Letter: nothing to lose with artificial reefs

QPWS (Queensland Parks and Wildlife Service)

By Phill Kliese

I call on the Queensland State Government to implement an annual roll-out of artificial reefs up and down the length of the Queensland Coast.

With current and future re-zoning planned, human population pressures, land-based intrusions and fish stocks in decline (in some cases), there has never been a better time to offset all the above by introducing a pro-active schedule of artificial reef deployments. These reefs will enhance existing reef systems for all marine life, underpin depleted habitats, disperse fishing pressures and rejuvenate the recreational fishing experience as well as provide a significant boost to tourism.
The protocols have been founded, the areas for deployment are well known, and the expertise is at hand to physically and financially grow the recreational fishing experience as well as promote the health of the fishery and habitat. There is no down side to artificial reefs, providing they are designed to suit the specific area and also, that materials of opportunity are gleaned from the ever increasing interest to assist from the general business populace.

The Recreational Fishing Economic Benefit to Queensland is now over $1 billion per year and, for that investment, I see no reason that a small portion of those funds be set aside to provide the recreational fishing public with a return on that investment. That return is in the way of artificial reef systems in our coastal waterways.

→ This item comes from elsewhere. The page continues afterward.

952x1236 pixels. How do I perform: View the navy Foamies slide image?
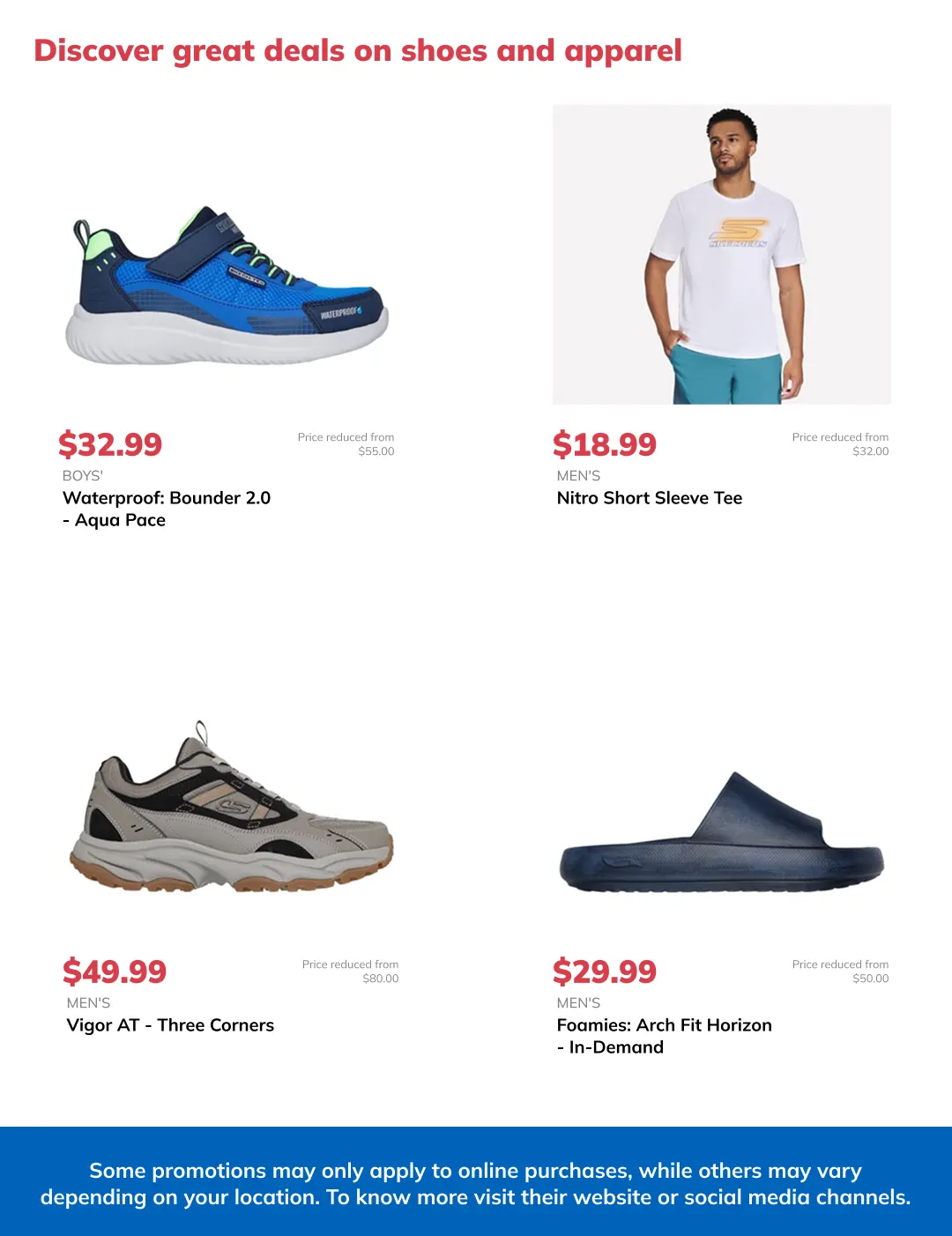tap(721, 832)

How do we fund these reefs? Funding is already available with the Recreational Use Fee (RUF) putting in around $4.5 million each year and with a small increase in that of just $10 would see an annual fund of about $7 million. This would be at no additional cost to the taxpayer/boat owners or the Government. There is also funding available from the current Marine Infrastructure Fund (MIF) of which an initial $5 million could be sort to kick-start the program. The funding is something that does not have to be dragged from any current budget. Certain large multi-national corporations have expressed interest in funding the reefs as a part of their community obligations.

Just like our land crop/food production, artificial reefs have the potential to be a major player in our domestic food and export market, but that market can be overshadowed by the infinite ability of the Tourism Industry to stake it’s claim worldwide on the back of Queensland’s Recreational Fishery, underpinned by artificial reefs.
A great man once said, “I have a vision…” Well, so do I, as do many other Queensland recreational fishos, but it takes a politician with vision to make those dreams and hopes come true.

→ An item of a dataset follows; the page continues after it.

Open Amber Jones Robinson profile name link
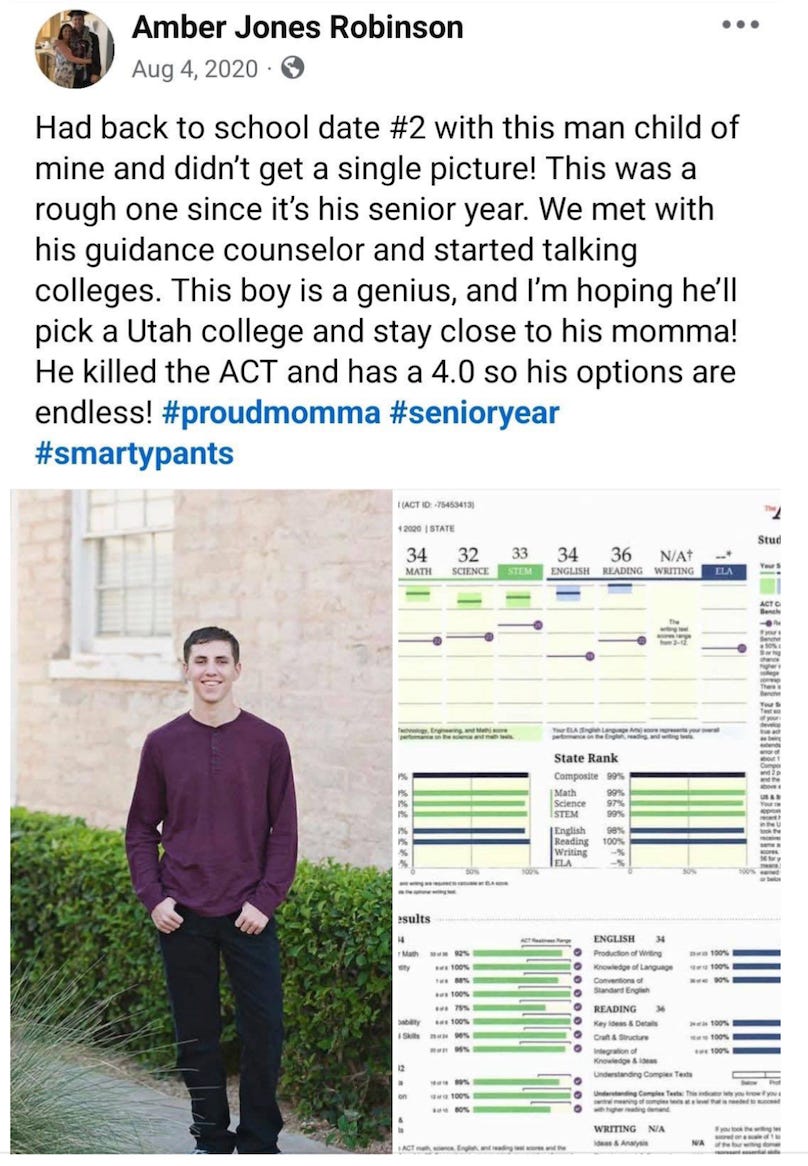The height and width of the screenshot is (1166, 808). point(297,27)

Let’s not blur the dream here; artificial reefs are a positive to the Conservation Movement as well. Artificial reefs are a Green dream. Our fishery is not about now or tomorrow; it is about forever.

A vision for our fishery must entail its circumstance long after our generation has passed. There are many agendas being promoted by various groups to Government and private enterprise, but none cuts more deeply into the Australian way of life than fishing. Recreational fishing in particular touches first hand more Australians than any other activity, including the work environment. The consumption of fish and related marine foods is deeply embedded in our culture and is, in essence, an everyday part of our lives.
With the combined economic input to our State and Federal Government’s coffers from commercial, charter and recreational fishing exceeding $10 billion yearly, it would seem a rational idea to focus on this as a way forward for not only the country, but its people.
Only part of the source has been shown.